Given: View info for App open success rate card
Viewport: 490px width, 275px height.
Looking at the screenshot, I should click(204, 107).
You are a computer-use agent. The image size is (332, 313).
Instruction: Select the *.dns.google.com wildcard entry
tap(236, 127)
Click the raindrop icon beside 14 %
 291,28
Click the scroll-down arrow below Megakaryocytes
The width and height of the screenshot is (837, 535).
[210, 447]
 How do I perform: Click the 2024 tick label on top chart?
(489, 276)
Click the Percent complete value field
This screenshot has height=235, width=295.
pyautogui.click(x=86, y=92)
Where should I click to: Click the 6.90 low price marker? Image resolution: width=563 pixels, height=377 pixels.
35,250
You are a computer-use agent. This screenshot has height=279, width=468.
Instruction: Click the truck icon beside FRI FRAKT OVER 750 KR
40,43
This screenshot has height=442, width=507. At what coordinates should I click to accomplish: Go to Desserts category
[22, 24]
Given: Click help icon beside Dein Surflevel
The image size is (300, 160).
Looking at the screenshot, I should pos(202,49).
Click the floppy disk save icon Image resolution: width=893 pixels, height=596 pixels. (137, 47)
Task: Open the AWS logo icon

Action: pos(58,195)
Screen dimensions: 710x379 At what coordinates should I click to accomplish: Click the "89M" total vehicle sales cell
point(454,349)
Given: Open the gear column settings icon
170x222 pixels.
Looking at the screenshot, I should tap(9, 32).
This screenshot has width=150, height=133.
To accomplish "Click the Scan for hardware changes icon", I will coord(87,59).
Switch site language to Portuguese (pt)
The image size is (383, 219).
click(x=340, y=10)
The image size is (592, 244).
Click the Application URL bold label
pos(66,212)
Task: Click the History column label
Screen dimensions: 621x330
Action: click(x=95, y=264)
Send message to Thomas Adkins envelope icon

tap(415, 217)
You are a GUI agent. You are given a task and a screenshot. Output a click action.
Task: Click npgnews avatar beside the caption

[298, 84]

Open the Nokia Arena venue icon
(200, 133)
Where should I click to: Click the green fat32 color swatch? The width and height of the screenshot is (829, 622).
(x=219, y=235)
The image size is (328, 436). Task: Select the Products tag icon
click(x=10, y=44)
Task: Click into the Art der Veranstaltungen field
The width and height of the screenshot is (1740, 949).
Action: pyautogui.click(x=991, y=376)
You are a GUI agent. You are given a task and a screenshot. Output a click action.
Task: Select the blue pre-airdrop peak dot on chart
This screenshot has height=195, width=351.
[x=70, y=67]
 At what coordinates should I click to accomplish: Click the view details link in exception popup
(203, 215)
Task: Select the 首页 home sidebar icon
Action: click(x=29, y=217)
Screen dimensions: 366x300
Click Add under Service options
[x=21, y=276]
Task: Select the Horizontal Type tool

----

== Try it ==
Copy the material above so that it matches line for line.

== Your response ==
Given: View info for App open success rate card
Viewport: 490px width, 275px height.
Looking at the screenshot, I should click(204, 107).
You are a computer-use agent. The image size is (332, 313).
Instruction: Select the *.dns.google.com wildcard entry
tap(236, 127)
Click the raindrop icon beside 14 %
 291,28
Click the scroll-down arrow below Megakaryocytes
The width and height of the screenshot is (837, 535).
[210, 447]
 How do I perform: Click the 2024 tick label on top chart?
(489, 276)
Click the Percent complete value field
This screenshot has height=235, width=295.
pyautogui.click(x=86, y=92)
Where should I click to: Click the 6.90 low price marker? Image resolution: width=563 pixels, height=377 pixels.
35,250
You are a computer-use agent. This screenshot has height=279, width=468.
Instruction: Click the truck icon beside FRI FRAKT OVER 750 KR
40,43
This screenshot has height=442, width=507. At what coordinates should I click to accomplish: Go to Desserts category
[22, 24]
Given: Click help icon beside Dein Surflevel
The image size is (300, 160).
Looking at the screenshot, I should pos(202,49).
Click the floppy disk save icon Image resolution: width=893 pixels, height=596 pixels. (137, 47)
Task: Open the AWS logo icon

Action: pos(58,195)
Screen dimensions: 710x379 At what coordinates should I click to accomplish: Click the "89M" total vehicle sales cell
point(454,349)
Given: Open the gear column settings icon
170x222 pixels.
Looking at the screenshot, I should tap(9, 32).
This screenshot has width=150, height=133.
To accomplish "Click the Scan for hardware changes icon", I will coord(87,59).
Switch site language to Portuguese (pt)
The image size is (383, 219).
click(x=340, y=10)
The image size is (592, 244).
Click the Application URL bold label
pos(66,212)
Task: Click the History column label
Screen dimensions: 621x330
Action: click(x=95, y=264)
Send message to Thomas Adkins envelope icon

tap(415, 217)
You are a GUI agent. You are given a task and a screenshot. Output a click action.
Task: Click npgnews avatar beside the caption

[298, 84]

Open the Nokia Arena venue icon
(200, 133)
Where should I click to: Click the green fat32 color swatch? The width and height of the screenshot is (829, 622).
(x=219, y=235)
The image size is (328, 436). Task: Select the Products tag icon
click(x=10, y=44)
Task: Click into the Art der Veranstaltungen field
The width and height of the screenshot is (1740, 949).
Action: pyautogui.click(x=991, y=376)
You are a GUI agent. You are given a task and a screenshot. Output a click action.
Task: Select the blue pre-airdrop peak dot on chart
This screenshot has height=195, width=351.
[x=70, y=67]
 At what coordinates should I click to accomplish: Click the view details link in exception popup
(203, 215)
Task: Select the 首页 home sidebar icon
Action: click(x=29, y=217)
Screen dimensions: 366x300
Click Add under Service options
[x=21, y=276]
Task: Select the Horizontal Type tool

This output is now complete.